Andrew Macpherson’s father was a race car driver. This is both cool for obvious reasons and indicative of his career path for a less obvious one.
“One of the most important things in driving fast is looking far ahead,” he told me. “I’ve always had my eyes on what is happening to the people up the road from me. Ten years ago, I was very aware of where I would be now.”
Exactly where that is we’ll get to in a moment. But let’s focus first on the journey. Macpherson’s career could have gone the way of many big-name photographers from the 80s and 90s and faded with the digital revolution. That it hasn’t is a testament to both the foresight mentioned above, and the desire to indulge his other passions on the side even as he worked long hours.
“Things slide in and out,” he says. “It’s a bit like walking through the forest: you have a view from here one minute, and ten minutes later you find yourself looking at another view … Change is never easy for any of us, because change always involves discomfort. But when we’re in times of discomfort, change is the only constant. In one of his last interviews, Joseph Campbell said, ‘I always feel like the worst thing I did was tell people to follow their bliss. What I should’ve done is tell them to follow their blisters.’ If you’re prepared to put time and work and effort in, [your work] will lead you somewhere. Everything I’m able to do today comes from a result of following my blisters.”
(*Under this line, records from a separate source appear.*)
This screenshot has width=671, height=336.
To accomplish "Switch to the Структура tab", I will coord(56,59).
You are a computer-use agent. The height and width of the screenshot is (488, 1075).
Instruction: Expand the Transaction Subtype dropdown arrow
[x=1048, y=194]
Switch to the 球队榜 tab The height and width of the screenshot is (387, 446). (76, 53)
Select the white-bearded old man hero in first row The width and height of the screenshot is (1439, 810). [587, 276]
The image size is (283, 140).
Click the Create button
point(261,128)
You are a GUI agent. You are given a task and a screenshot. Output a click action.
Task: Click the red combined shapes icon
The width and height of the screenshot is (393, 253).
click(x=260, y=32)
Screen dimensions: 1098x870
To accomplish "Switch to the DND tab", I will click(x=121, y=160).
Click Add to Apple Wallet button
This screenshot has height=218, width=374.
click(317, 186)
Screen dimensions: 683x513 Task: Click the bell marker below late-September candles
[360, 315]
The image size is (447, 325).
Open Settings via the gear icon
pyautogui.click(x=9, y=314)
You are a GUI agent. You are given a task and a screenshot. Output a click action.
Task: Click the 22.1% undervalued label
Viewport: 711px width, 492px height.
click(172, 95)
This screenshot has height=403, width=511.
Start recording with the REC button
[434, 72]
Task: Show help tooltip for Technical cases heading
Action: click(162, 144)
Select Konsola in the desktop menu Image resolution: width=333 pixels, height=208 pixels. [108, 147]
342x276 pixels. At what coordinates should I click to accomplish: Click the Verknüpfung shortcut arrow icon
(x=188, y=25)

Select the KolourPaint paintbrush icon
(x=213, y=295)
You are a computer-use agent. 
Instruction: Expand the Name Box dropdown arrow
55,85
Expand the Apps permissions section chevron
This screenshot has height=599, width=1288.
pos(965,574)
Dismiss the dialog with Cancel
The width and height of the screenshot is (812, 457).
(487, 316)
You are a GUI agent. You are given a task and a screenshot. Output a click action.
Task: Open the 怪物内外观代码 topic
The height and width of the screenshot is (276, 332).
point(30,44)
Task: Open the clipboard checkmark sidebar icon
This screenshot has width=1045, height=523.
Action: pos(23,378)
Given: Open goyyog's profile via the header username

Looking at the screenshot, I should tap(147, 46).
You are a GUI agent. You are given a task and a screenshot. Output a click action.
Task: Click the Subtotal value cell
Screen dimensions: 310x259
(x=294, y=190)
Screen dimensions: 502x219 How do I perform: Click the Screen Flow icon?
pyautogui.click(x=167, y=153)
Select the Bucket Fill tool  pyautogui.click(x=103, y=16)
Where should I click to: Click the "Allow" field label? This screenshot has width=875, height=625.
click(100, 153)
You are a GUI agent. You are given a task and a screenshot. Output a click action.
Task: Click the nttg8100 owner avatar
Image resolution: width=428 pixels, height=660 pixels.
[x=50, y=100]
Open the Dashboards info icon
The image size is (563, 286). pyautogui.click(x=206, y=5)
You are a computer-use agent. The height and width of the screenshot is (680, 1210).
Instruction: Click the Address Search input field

But before we get there, let’s take it back to where it all began, in Hampshire just south of London in the early 1970s. At the mercy of an English school system that was ready to dispose of him, Macpherson was rescued by a charismatic photography teacher who wore a bright tie and looked like Charles Bronson.
“I thought, ‘Whatever he’s teaching, I want to learn,’ ” he says. “He made learning fun and he made it exciting. So that was it — I was hooked.”
Photography, a hobby he’d been dabbling in, all of a sudden became a viable career path. His interest in other subjects waned and within a year he was kicked out of school.
So, at 15, he headed north to London to pursue photography. His apprenticeships had him sweeping floors and drying dark room prints, but at night he’d hit London’s club scene. His first published work was of the opening of the Camden Dancehall in the mid-1980s.
“It was post-punk and deep New Romantics,” he says. “And they were really dressing up … [it was] this incredible world of extravagance.”
Maybe it was no surprise that he embarked on a career in fashion photography for the next ten years. The work was fun, and it was during this time that he experimented with digital photography for the first time. He says he believes he had a world-first with a digital cover of UK’s Elle magazine in 1992. But fashion photography also had him feeling like he was “looking down the barrel of a gun.”
“Fashion photography is not as exciting as you think it is on the outside,” he says. “A lot of the time you’re making uninteresting clothes pretty. I wanted to come and work in entertainment. I wanted to take pictures of people who were heroes, who were the icons of my generation.”
Already in love with California — the home of photographic role models of his like Ansel Adams — Macpherson moved in 1994. But getting into the Hollywood business was harder than expected. He caught a break when he connected with an actor he was hired to photograph for a magazine. They shared a love of motorcycles and the actor asked him to shoot stills for a movie he was working on. It was Daniel Day-Lewis.
“He gave me my career in Hollywood,” he says.
That career has pretty much ended in the last decade, as Macpherson finds himself “aged out” of a business that favors the next hot thing. He harbors no bitterness over the development. After all, he says, the same cycle — young editors, art directors and publicists that were looking for a style like his — allowed him to get his break as well, at first.
More importantly, like any good race car driver, he’s been preparing for this potential for years already. We’ve already written about his recent gallery show of fine art photography inspired by Ansel Adams. But it’s been his work stepping from behind the camera that’s most excited him.
For the past few years, he’s been heading the creative direction for a science-based skincare brand that looks to upend a closely contested market. Element 8 began as a lotion to help heal post-surgery wounds, but when its founders tried it on themselves, the results were very promising. Macpherson’s own introduction to the startup came through a frequent collaborator of his, who happened to fall in love with one of the main founders.
He found a lifetime spent visualizing ideas photographically could be expanded into logo and product design as well.
“It’s so much fun working on something that’s so good because it fires every cylinder. It gets every juice going because you want to share the story with the world,” he says. “You want people to know how amazing this is, and that in itself is inspiring. And the people that are doing it, they’re amazing people.”
Macpherson is reminded of one of his most cherished memories in his career: his time as U2’s photographer on four world tours.
“Anybody who is studying business should study U2,” he says. “The way that group of people worked together in business and creatively was absolutely incredible and really, really inspiring. I feel like I found my own band with this product and with this group of people.”